What is the difference between the normal index and primary key index of InnoDB engine?

difference:
Index is a data structure, which stores the physical address of the table data
The clustered index stores both the table data key and the row value. The logical order of the physical address is the same as that of the table! It’s the only one
Non clustered index: stores the physical address and key value of the table data. You can query the specific row value according to the physical address corresponding to the key value. However, there is no strong consistency between the order of the physical address and the logical order of the table!

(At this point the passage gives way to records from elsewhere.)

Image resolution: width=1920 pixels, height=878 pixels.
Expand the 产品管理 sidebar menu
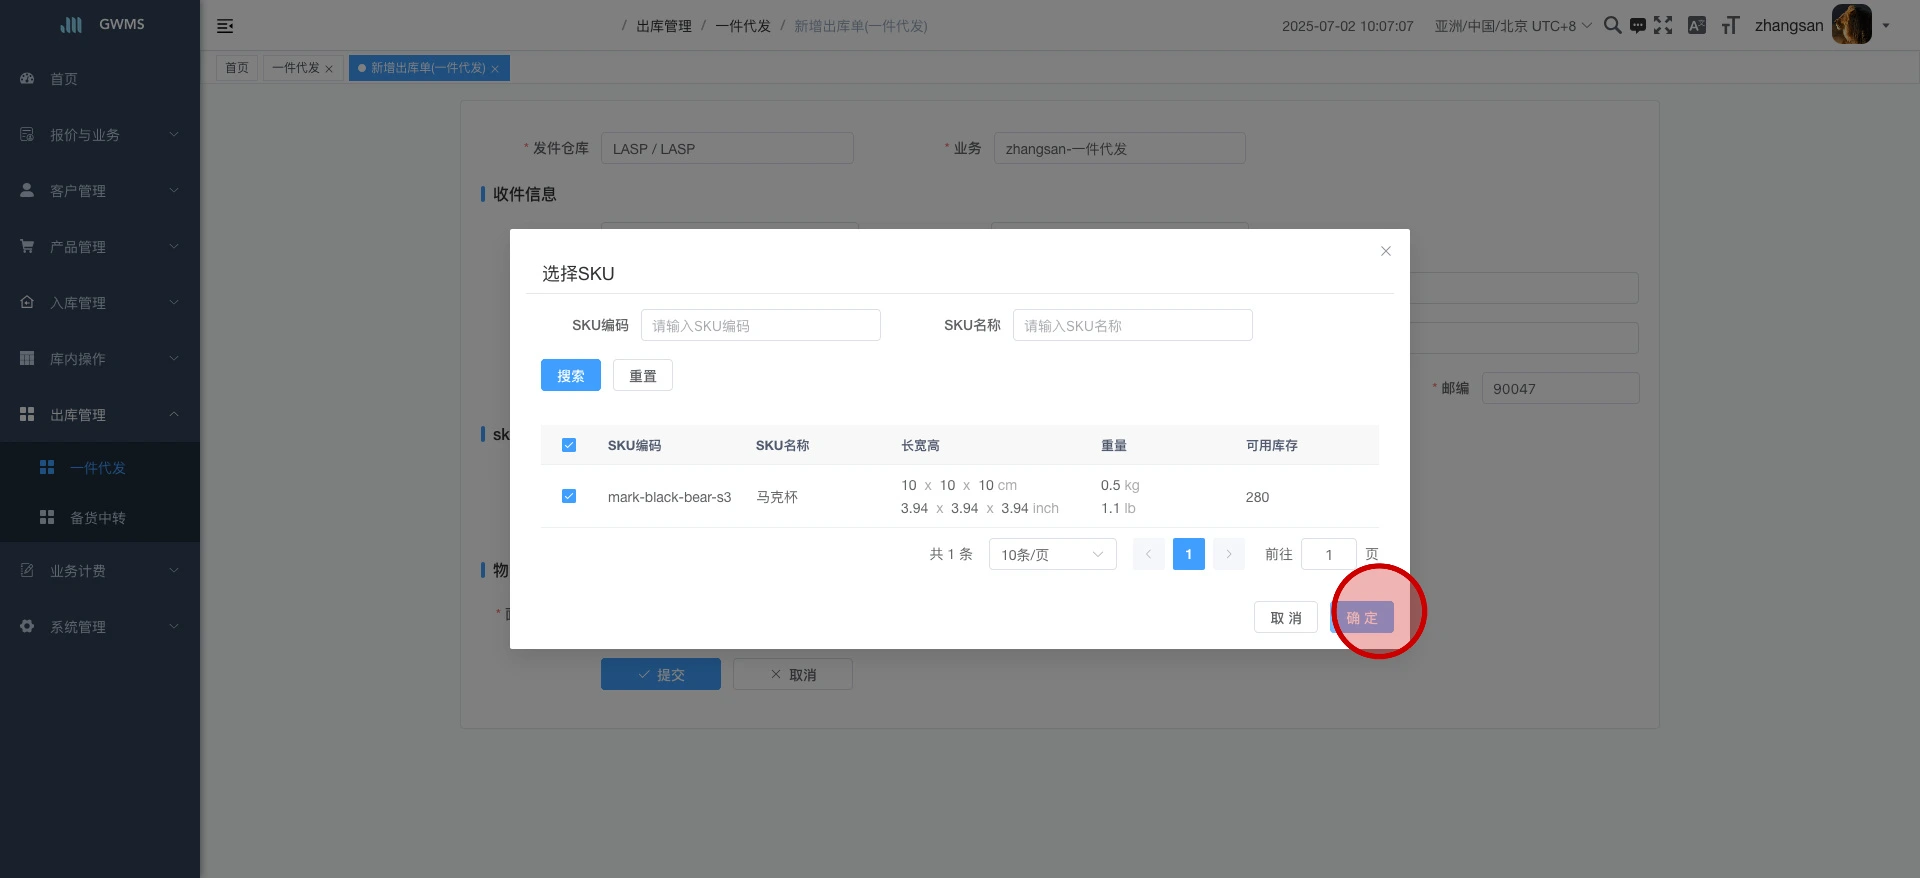[x=100, y=247]
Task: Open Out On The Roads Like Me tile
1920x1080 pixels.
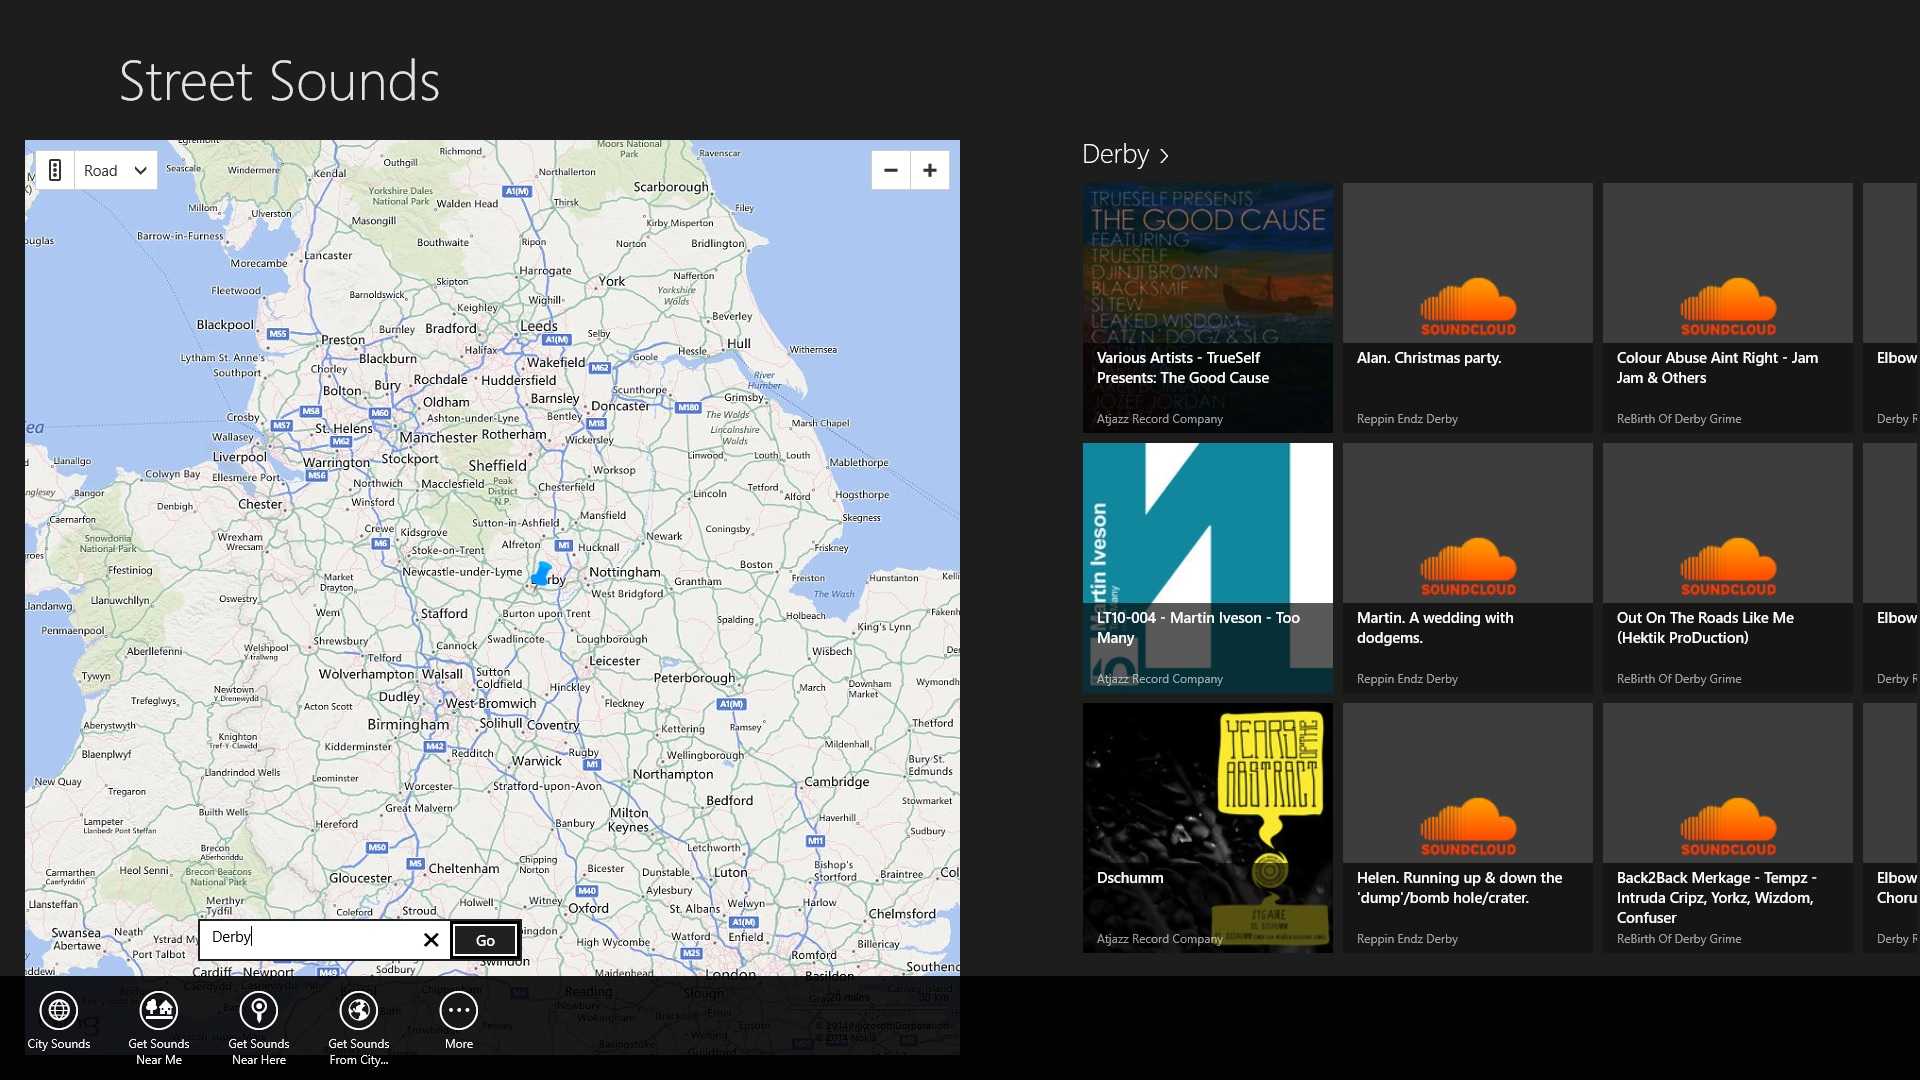Action: [1727, 568]
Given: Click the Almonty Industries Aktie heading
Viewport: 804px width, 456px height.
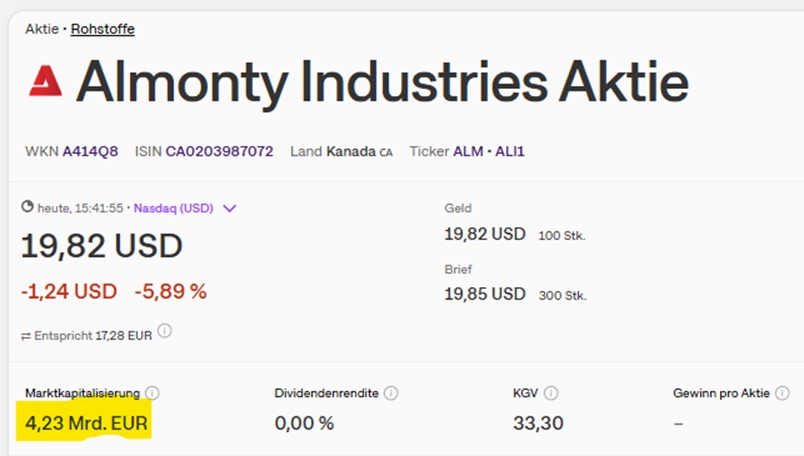Looking at the screenshot, I should (382, 82).
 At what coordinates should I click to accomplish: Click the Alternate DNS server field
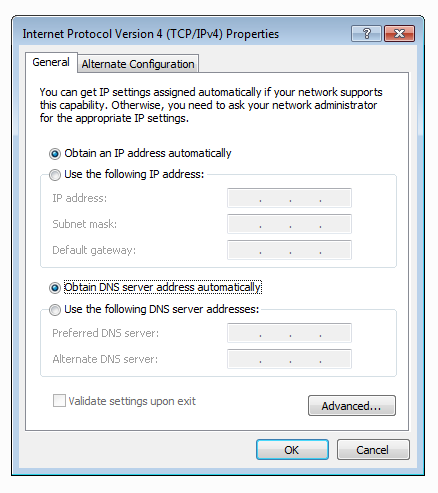pyautogui.click(x=289, y=359)
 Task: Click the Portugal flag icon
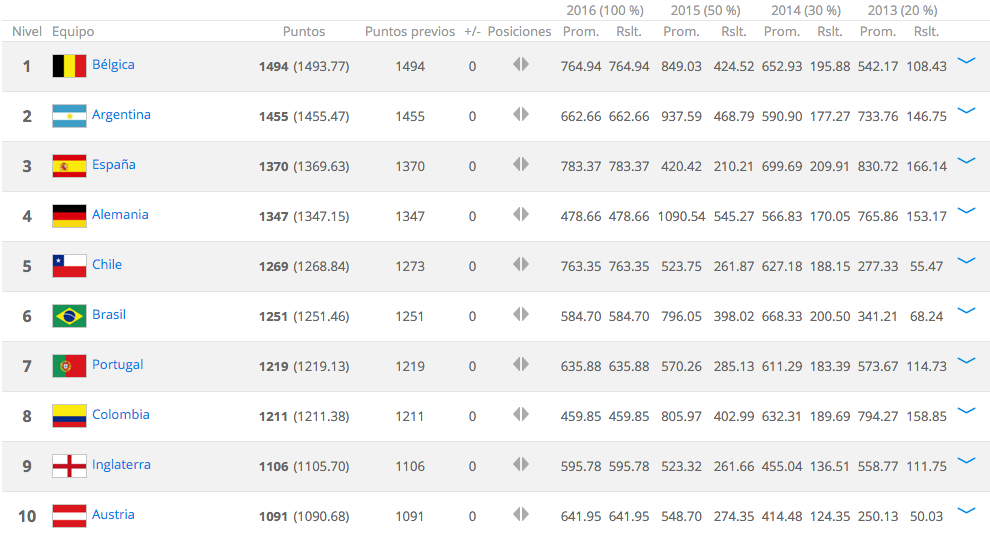click(x=69, y=366)
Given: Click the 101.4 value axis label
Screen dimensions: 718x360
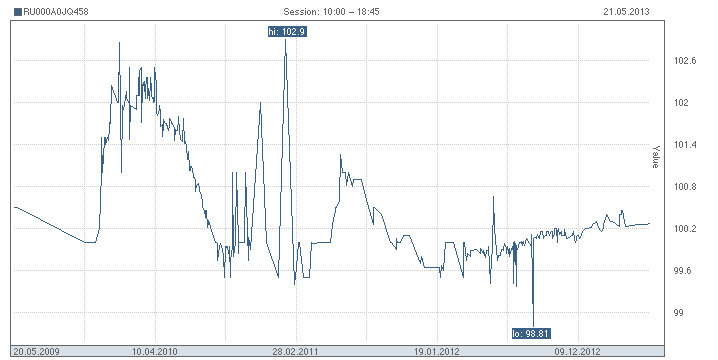Looking at the screenshot, I should tap(685, 145).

Fundamental difference: is the order of table records consistent with that of indexes

Ordinary index: This is the most basic index type, and it has no uniqueness and other restrictions.
Primary key index: unique and cannot be empty
Primary key index is also called cluster index, leaf node stores the whole row of data; non primary key index is called secondary index, leaf node stores the value of primary key
If you query according to the primary key, you only need to search the B + tree ID
If you query through non primary key index, you need to search the K index tree first, find the corresponding primary key, and then search the ID index tree again. This process is called back table
In conclusion, the query of non primary key index needs to scan more than one index tree, and the efficiency is relatively low

Mysql database has several configuration options to help us capture inefficient SQL statements in time

1,slow_query_log
This parameter is set to on to capture SQL statements whose execution time exceeds a certain value.
2,long_query_time
When the execution time of SQL statement exceeds this value, it will be recorded in the log. It is recommended to set it to 1 or less.
3,slow_query_log_file
The name of the log file.

Explain statement

type
Table access means that MySQL finds the required row in the table, also known as “access type”.
Common types are: all, index, range, ref, Eq_ Ref, const, system, null (from left to right, performance from poor to good)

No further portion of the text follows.